With its proximity to the cultural hub of New York City and its quieter suburban and rural landscapes, Connecticut was fertile ground for artists and writers in the period of Modernist movements between 1913 and 1979. Many of these cultural figures are well known through biographical and critical studies. Creative Places seeks to show how place played a significant role in creative work, and how in turn the artists and writers influenced communities in Connecticut.
Pioneer and activist in disability rights, suffrage movement, and other social issues. Keller was also a founding member of the American Civil Liberties Union.

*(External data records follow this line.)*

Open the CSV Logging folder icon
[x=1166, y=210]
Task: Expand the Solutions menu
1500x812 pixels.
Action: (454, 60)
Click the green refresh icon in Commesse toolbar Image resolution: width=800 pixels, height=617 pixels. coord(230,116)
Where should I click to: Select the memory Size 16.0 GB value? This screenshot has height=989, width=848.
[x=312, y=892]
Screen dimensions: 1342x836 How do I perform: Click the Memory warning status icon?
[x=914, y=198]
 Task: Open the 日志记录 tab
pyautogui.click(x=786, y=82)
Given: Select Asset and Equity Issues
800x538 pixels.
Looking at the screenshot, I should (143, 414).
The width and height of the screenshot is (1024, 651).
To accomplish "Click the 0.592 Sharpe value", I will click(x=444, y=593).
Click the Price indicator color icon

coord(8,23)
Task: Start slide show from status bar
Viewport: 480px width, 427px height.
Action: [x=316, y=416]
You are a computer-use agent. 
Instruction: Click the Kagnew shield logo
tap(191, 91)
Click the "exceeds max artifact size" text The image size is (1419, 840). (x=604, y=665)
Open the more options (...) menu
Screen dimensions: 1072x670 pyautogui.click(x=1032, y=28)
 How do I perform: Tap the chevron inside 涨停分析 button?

Helen Keller was deaf and blind from the age of 19 months, possibly because of rubella or scarlet fever. She nonetheless studied at Radcliffe and in 1904 became the first deaf-blind person to earn a BA cum laude, a feat made possible with the help of Anne Sullivan who read everything and then signed into Helen’s hand. Anne stayed with Helen until her death in 1936, when Polly Thomson assumed the role. At Radcliffe Keller began a writing career, publishing her autobiography, “The Story of My Life” in 1903. Over the next several years, Keller wrote magazine article on women’s issues, and in the 1920s began working for humanitarian causes. She moved into a house in Easton she named Arcan Ridge in 1936, living there, and after a fire in a near reproduction on the same site, Arcan Ridge II, until her death.